ACC tried, without success to contact the woman, to facilitate an appointment with a psychiatrist, to establish a formal mental injury diagnosis. The Corporation declined the claim in March 2019, citing insufficient information to establish a mental injury diagnosis. An application for a review of the decision was lodged the following month and the woman agreed to undergo a psychiatric assessment.
A consultant psychiatrist diagnosed post-traumatic stress disorder, major depressive disorder and chronic pain syndrome (physiological and psychological), as a result of the traumatic birthing experience. The PTSD was said to have led to an adjustment disorder with "intermittent major depressive episodes".
"In short; her life, circumstances and attitude all changed after 2003 and she has never felt the same since," the psychiatrist's report said.
ACC again declined cover for a treatment injury. A request for review was lodged but again it was dismissed and in September 2020 a Notice of Appeal was lodged.

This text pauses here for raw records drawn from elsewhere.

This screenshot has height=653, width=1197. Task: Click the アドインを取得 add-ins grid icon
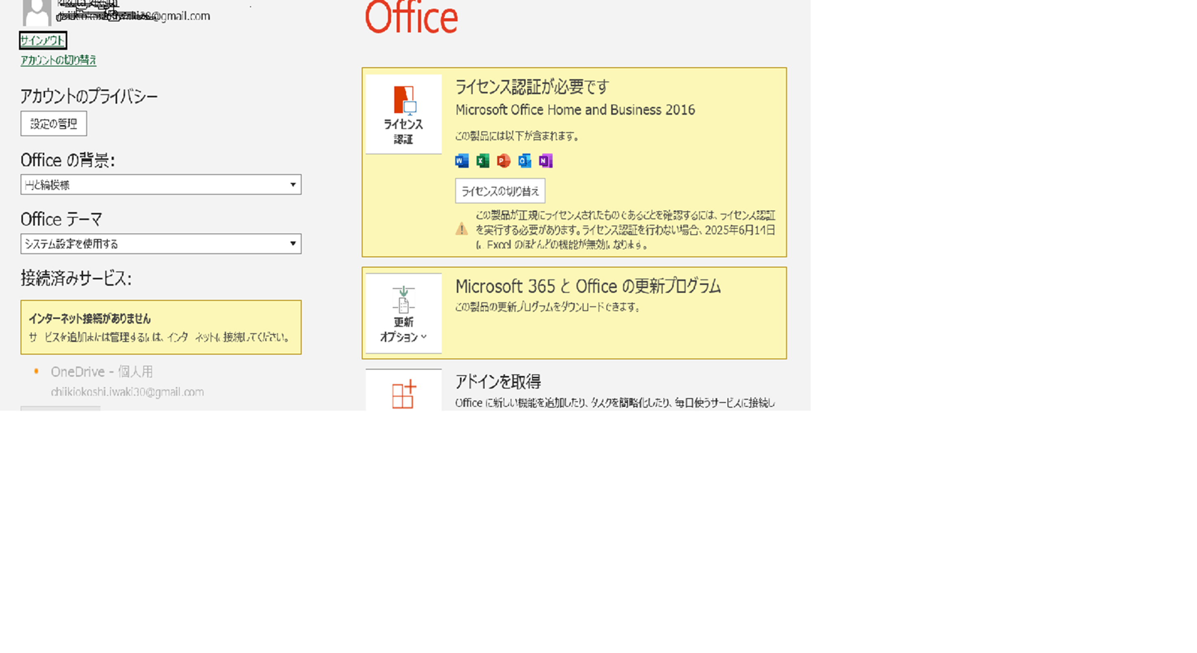(403, 394)
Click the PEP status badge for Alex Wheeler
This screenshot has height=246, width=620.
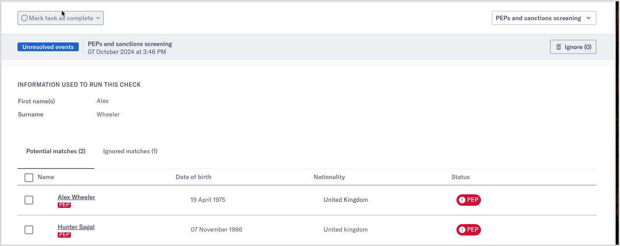(x=468, y=200)
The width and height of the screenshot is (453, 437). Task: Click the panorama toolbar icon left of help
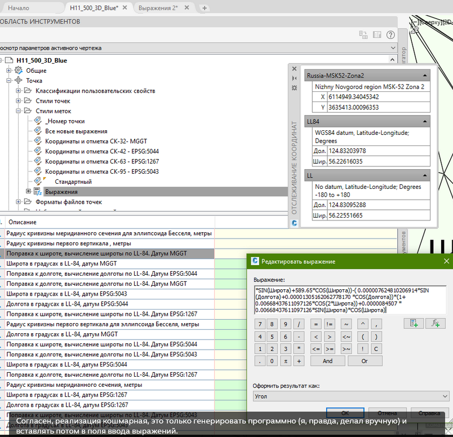pos(377,35)
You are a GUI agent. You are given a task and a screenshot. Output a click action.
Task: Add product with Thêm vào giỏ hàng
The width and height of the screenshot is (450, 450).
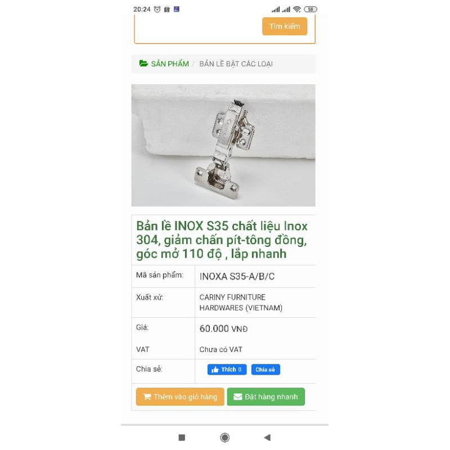tap(180, 397)
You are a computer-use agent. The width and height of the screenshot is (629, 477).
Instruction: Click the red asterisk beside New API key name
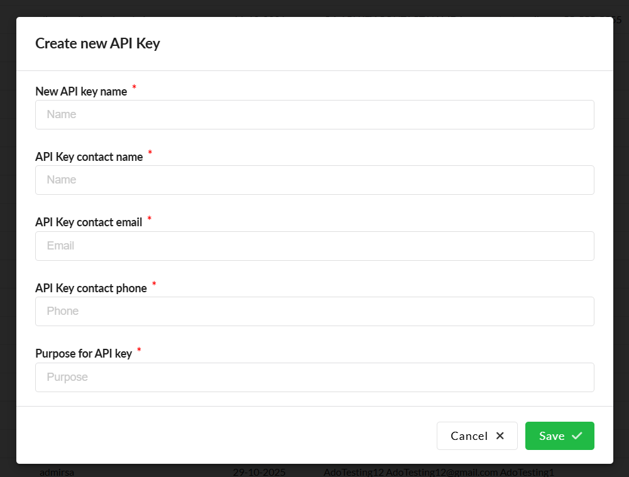click(x=134, y=88)
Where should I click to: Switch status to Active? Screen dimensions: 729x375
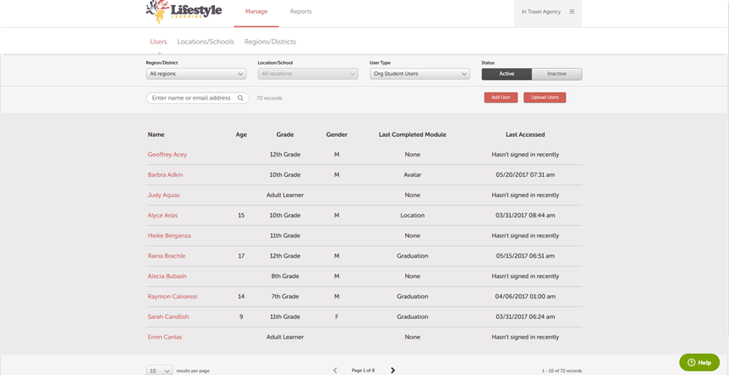click(506, 74)
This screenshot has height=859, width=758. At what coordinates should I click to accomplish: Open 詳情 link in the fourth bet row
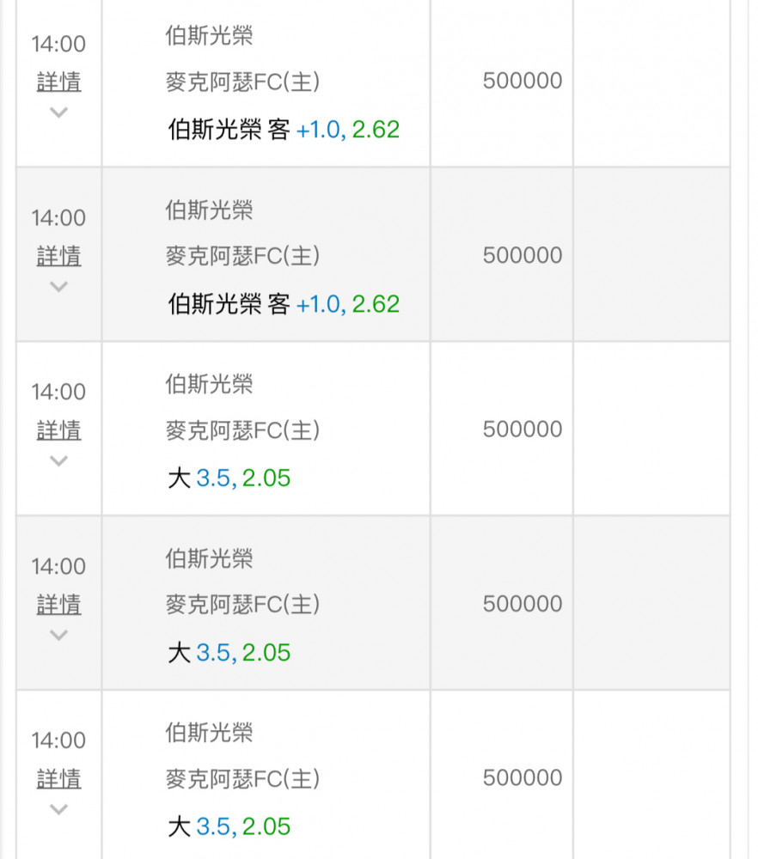pyautogui.click(x=58, y=605)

Judge Peter Spiller said in his decision released last month, that he was satisfied the appellant had a mental health injury.
"Standing back, and taking a robust view of the facts, including all the various reports and their various assumptions and diagnoses, I am satisfied on the balance of probabilities that the appellant has a mental injury, being a Functional Neurological Disorder resulting from surgery."
He said the woman was harmed as a result of the surgery which led to nerve damage, noting she had been placed in the lithotomy position (in which the legs are secured in supports).
"Bodily harm, being the surgery itself and/or leading to nerve damage constituted a treatment injury.
"I therefore find that the Reviewer was wrong to decline the claim. I find that the appellant's mental injury was suffered as a result of physical injury and is covered as a treatment injury.
"The Court concludes that the appellant has cover for personal injury in that she suffered mental injury because of physical injuries," Judge Spiller said.
The woman's lawyer told Open Justice that she can now apply for ACC cover for entitlements that would support her.
Last year it was announced that thousands of women injured while giving birth would be entitled to ACC cover under new legislation
Submissions have just closed on the 2021 Accident Compensation (Maternal Birth Injury and Other Matters) Amendment Bill, currently before the Select Committee with a report due in June this year.